(Source text)
******

Yes, I really believe that our ruling elites, are pro-war. See http://www.cbc.ca/news/iraq/issues_analysis/realitycheck030317.html for some evidence. They want to kill not in self-defense, or even the vaguer and more dangerous notion of preemptive self-defense, but simply because they believe it will suit their aims of getting more power. They kill because killing doesn't bother them very much. They love power more than life. That they lie and protest otherwise when speaking for public consumption doesn't change these facts.

There's a difference between the criminals on top and those simply misled by them. At the very least, those who actually have to do the dirty work the ruling class orders them to do generally do feel extremely queasy about it, even if their brains have been thoroughly polluted by fascistic authoritarian propaganda and they believe the worthiness of the cause they are participating in. This extreme cognitive dissonance is probably one of the reasons so many combat vets have psychological problems. I do have sympathy for the all of the people caught up in the theatre of combat in this monstrosity, regardless of their personal beliefs.

******

(Supplied material)
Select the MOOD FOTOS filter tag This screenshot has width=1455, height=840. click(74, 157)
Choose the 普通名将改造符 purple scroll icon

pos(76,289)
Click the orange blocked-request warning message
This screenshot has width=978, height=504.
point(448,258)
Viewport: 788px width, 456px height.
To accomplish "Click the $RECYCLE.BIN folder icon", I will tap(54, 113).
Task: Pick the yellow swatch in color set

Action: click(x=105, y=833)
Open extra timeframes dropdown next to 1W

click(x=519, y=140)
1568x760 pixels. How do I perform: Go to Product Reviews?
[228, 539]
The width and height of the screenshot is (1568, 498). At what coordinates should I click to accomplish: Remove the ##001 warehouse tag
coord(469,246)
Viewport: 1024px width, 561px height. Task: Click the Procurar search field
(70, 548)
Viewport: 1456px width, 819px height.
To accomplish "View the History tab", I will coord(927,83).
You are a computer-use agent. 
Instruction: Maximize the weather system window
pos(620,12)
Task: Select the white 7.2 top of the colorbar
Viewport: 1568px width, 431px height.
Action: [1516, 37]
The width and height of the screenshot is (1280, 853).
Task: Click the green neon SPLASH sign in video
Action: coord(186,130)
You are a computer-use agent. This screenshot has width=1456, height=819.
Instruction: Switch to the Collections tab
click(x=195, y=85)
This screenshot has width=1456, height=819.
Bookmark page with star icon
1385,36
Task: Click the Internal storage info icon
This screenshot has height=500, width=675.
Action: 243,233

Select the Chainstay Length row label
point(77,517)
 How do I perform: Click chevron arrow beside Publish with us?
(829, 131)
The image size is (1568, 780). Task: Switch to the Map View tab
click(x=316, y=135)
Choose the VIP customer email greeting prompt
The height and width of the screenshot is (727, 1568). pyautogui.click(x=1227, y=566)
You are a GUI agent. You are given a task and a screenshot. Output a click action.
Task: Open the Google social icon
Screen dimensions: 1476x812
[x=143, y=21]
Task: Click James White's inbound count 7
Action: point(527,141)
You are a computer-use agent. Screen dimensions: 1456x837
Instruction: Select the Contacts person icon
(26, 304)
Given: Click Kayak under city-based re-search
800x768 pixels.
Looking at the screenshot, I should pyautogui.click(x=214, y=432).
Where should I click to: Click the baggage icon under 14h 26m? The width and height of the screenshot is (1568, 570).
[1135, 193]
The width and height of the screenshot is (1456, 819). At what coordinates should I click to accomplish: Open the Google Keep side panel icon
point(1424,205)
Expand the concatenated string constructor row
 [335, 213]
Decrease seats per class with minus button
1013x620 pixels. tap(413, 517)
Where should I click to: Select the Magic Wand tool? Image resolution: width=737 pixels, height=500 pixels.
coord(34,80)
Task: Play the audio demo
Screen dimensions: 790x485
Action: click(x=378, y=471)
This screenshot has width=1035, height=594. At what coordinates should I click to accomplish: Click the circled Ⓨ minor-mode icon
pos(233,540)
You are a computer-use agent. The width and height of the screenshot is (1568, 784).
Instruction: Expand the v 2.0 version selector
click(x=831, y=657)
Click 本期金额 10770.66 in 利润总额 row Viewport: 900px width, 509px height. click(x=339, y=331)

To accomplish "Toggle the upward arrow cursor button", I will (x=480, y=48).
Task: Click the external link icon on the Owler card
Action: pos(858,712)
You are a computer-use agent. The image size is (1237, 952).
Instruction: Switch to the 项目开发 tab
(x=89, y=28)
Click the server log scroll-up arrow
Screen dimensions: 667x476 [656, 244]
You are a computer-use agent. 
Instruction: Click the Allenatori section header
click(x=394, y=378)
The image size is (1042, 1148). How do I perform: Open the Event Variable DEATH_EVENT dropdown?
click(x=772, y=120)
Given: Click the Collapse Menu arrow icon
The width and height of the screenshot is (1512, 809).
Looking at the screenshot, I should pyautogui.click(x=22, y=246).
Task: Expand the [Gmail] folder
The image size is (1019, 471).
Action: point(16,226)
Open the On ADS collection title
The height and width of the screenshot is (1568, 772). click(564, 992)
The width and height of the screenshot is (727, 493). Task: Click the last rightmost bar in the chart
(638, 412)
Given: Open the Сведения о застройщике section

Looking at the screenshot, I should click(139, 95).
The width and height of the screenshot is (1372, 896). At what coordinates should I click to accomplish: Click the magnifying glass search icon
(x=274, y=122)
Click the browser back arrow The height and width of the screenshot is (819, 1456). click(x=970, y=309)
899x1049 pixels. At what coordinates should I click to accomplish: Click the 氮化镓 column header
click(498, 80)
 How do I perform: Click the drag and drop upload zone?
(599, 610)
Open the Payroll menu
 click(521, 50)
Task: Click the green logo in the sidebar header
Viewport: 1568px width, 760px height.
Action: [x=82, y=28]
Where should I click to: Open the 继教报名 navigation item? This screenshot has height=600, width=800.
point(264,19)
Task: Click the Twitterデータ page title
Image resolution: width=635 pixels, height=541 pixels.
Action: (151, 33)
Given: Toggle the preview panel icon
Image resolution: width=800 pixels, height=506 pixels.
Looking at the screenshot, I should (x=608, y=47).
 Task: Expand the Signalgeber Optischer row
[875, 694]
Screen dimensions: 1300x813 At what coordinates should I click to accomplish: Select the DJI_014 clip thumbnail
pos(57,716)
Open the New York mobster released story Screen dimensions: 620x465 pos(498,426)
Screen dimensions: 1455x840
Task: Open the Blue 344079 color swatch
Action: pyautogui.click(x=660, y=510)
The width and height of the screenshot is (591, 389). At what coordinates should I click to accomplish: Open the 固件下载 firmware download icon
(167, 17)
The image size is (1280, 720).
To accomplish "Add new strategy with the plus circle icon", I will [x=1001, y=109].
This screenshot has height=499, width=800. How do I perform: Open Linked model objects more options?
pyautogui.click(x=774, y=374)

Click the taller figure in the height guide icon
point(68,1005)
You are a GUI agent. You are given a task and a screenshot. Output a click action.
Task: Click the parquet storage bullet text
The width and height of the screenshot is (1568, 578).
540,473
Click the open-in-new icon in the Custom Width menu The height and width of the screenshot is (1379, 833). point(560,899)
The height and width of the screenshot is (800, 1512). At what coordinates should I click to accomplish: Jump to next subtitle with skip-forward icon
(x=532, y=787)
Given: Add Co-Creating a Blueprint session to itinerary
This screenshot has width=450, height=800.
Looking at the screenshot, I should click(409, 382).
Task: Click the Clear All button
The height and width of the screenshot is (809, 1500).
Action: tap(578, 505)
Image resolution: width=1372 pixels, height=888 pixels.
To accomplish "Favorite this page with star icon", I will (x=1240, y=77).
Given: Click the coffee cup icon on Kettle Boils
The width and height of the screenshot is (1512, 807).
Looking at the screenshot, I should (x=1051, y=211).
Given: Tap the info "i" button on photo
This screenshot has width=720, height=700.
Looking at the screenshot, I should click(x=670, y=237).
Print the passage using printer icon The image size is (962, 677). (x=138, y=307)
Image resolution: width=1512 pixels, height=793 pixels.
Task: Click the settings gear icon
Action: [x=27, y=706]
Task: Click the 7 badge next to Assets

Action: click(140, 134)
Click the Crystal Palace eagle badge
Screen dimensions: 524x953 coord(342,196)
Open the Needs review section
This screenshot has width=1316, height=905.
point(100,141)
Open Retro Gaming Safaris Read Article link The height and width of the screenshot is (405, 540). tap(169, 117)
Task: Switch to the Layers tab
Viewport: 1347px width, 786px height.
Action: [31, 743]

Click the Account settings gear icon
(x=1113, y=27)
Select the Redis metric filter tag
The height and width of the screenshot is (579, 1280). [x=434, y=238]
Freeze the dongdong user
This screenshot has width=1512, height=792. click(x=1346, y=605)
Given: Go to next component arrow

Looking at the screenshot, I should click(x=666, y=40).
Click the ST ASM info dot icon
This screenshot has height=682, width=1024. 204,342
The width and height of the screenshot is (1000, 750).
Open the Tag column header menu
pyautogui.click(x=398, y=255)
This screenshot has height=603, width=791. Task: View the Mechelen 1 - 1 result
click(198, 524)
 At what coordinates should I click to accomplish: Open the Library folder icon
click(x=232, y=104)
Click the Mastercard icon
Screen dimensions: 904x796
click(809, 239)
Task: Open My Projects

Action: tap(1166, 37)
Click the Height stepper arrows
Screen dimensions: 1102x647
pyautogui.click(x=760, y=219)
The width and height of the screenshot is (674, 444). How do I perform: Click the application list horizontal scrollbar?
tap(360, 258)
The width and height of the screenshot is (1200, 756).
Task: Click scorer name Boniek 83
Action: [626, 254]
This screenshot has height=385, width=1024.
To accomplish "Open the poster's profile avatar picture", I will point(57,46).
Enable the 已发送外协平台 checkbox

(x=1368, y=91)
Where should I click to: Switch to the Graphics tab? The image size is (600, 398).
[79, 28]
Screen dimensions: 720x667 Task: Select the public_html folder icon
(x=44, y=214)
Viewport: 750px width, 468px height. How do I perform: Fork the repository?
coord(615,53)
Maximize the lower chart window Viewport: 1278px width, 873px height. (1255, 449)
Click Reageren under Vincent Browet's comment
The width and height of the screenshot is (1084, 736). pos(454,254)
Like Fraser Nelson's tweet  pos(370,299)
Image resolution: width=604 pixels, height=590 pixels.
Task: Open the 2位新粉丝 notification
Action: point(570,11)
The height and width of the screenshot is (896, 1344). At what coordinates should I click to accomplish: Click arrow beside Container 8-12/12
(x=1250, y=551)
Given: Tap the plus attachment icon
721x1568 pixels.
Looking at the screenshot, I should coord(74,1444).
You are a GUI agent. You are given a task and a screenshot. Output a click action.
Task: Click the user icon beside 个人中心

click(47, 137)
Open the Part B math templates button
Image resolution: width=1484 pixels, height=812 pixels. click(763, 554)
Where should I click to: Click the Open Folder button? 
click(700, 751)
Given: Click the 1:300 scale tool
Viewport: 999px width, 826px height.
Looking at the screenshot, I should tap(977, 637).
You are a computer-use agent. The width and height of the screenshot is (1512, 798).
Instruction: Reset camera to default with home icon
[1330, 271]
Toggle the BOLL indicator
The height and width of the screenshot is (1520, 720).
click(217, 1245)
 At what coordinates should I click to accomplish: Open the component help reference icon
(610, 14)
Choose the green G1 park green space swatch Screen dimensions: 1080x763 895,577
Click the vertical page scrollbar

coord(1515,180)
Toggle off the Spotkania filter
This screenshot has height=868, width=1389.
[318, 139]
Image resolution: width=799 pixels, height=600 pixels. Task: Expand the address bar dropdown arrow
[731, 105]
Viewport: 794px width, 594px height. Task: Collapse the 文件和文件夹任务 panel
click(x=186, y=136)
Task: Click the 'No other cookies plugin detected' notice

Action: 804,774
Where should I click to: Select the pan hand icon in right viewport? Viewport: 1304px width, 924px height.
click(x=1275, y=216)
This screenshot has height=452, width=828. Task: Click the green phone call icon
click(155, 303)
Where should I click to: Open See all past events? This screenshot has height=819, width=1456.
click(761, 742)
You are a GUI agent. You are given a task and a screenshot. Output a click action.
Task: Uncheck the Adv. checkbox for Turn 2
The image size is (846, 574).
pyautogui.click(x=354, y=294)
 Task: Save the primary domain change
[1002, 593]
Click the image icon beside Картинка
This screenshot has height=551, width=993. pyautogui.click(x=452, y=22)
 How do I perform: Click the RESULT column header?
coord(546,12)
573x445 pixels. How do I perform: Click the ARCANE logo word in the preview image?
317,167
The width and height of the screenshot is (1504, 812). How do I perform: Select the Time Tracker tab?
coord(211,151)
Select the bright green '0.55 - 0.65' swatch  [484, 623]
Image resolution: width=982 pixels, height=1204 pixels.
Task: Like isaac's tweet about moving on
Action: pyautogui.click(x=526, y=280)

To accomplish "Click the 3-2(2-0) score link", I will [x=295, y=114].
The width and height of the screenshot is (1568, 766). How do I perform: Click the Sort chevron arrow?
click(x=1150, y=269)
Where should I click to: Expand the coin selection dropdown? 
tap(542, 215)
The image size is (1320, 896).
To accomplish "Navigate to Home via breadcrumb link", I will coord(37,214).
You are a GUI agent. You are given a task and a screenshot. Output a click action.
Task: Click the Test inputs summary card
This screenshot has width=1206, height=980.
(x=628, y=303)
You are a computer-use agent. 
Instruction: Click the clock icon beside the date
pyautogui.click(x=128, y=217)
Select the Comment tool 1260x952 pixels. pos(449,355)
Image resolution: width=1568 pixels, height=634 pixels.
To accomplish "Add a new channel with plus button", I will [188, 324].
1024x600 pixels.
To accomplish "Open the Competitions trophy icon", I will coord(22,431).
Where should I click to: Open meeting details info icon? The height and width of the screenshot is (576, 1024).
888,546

******

(Task instructions)
Print the passage on ruling elites and war word for word, from "There's a difference" to "their personal beliefs.".

(Result of the exercise)
There's a difference between the criminals on top and those simply misled by them. At the very least, those who actually have to do the dirty work the ruling class orders them to do generally do feel extremely queasy about it, even if their brains have been thoroughly polluted by fascistic authoritarian propaganda and they believe the worthiness of the cause they are participating in. This extreme cognitive dissonance is probably one of the reasons so many combat vets have psychological problems. I do have sympathy for the all of the people caught up in the theatre of combat in this monstrosity, regardless of their personal beliefs.